This is not the first time Rigo 99 (his name changes with the year) has used his art, as he puts it, "to call attention to significant, though largely invisible, matters." These range from the environment to "imprisonment of individuals of cultural relevance." His 1996 installation at the Richmond Art Center, Time and Time Again, was dedicated to Geronimo Ji Jaga (Pratt), the former Black Panther who has just been exonerated of wrongdoing after serving twenty-seven years in prison.
The other two banners take the form of one-way directional arrows--a format for which Rigo has become known--facing each other as if on a collision course. One says Prisons, the other Computers, references to the two fastest growing industries in California. Since 1980, nineteen prisons have been constructed in California, while during the same time only one campus has been added to the University of California, despite an enormous increase in the state's population. Also during this period, the technology industry has helped make the San Francisco Bay Area one of the most affluent in the country--and one of the most expensive.
Although Rigo has done many gallery installations, he prefers to work outdoors in the public realm where he can communicate to the widest possible audience, including those who might not venture into a traditional art gallery. Since 1994 he has created several monumental outdoor paintings which mimic the design of traffic signage, exploiting graphic impact to communicate his own messages. This is a strategy that other artists like Barbara Kruger and Jenny Holzer have used as well. In a similar vein, as far back as the 1950s the French Situationists practiced what they called "detournement," or subversion of commercial advertising. And, of course, using art for political expression has a long tradition in Western Art. Delacroix's Liberty Leading the People of 1830, Goya's Disasters of War, 1819-1823, and, much more recently, Leon Golub's 1980s series of paintings of death squads and the collaborative Act Up's AIDS billboards, are examples.

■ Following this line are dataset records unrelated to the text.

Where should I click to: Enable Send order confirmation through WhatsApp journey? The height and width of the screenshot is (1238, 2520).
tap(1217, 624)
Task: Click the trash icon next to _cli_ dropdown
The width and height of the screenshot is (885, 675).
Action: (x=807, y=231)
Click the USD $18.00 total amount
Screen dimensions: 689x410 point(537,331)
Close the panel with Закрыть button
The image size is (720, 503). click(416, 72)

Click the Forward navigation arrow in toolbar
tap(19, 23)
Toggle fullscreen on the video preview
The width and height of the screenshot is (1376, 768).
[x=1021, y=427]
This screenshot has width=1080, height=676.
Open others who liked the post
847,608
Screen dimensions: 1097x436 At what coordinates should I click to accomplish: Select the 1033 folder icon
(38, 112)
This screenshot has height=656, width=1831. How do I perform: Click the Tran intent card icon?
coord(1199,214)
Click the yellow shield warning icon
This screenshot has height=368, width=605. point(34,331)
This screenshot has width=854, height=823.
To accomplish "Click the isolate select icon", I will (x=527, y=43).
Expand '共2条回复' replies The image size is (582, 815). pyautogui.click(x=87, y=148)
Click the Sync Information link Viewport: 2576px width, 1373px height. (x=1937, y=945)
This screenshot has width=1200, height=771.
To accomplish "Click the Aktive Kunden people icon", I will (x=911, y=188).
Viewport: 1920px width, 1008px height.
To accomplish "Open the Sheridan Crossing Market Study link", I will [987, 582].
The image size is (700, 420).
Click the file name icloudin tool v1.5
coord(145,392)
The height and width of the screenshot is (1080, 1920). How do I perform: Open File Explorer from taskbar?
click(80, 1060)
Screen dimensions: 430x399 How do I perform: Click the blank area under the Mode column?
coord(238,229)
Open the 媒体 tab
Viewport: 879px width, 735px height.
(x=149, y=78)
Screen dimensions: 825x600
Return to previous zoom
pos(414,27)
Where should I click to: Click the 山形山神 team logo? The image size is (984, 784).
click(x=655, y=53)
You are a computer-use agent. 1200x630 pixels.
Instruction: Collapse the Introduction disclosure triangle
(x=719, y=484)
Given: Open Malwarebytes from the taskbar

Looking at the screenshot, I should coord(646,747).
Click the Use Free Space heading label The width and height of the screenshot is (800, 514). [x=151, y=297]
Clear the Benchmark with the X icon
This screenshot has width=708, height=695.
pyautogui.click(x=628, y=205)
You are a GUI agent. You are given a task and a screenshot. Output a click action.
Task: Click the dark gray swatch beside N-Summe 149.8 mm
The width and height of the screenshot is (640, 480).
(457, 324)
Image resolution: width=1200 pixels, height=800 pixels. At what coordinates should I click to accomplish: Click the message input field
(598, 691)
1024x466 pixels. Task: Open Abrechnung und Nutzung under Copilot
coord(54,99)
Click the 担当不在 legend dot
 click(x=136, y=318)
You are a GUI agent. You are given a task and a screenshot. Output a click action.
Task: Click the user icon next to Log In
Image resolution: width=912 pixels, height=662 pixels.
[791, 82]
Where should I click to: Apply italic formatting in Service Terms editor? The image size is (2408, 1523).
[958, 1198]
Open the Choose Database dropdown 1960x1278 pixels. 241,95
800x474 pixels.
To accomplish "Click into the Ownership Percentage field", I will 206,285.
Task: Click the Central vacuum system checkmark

Innercity Home, 1995, was the first in a series of murals Rigo created for San Francisco's semi-industrial South of Market neighborhood. Forty feet tall, the highly visible work consists of the title painted within the form of an interstate highway shield on the south wall of a new, low-income apartment house for the city's 6th Street residents. The artist met with tenants several times to arrive at a phrase that both identified the building and expressed their pride in their new home. As one man said, "on this street you are either are on the way up or on the way down; we want to show which we are." Another 1995 mural, One Tree, is seen by the thousands of motorists and pedestrians that pass by a blue building facade at 10th and Bryant streets, near the entrance to freeway 280. The title is contained within a directional arrow that points to a lone, frail-looking tree clinging for life in a nature-hostile environment. Other works--Extinct; 1995, Birds/Cars, 1997; and the recently completed Sky/Ground at Third and Mission streets--also draw attention to what is lost in the process of urbanization.
Rigo came to the Bay Area from his native Madeira Island, Portugal to study art. He received his BFA from the San Francisco Art Institute in 1991 and his MFA from Stanford University in 1997. He has shown widely in the Bay Area and abroad, last year creating a series of stone mosaics on a pedestrian walkway in Lisbon, Portugal, as part of EXPO 98's Urban Art Project.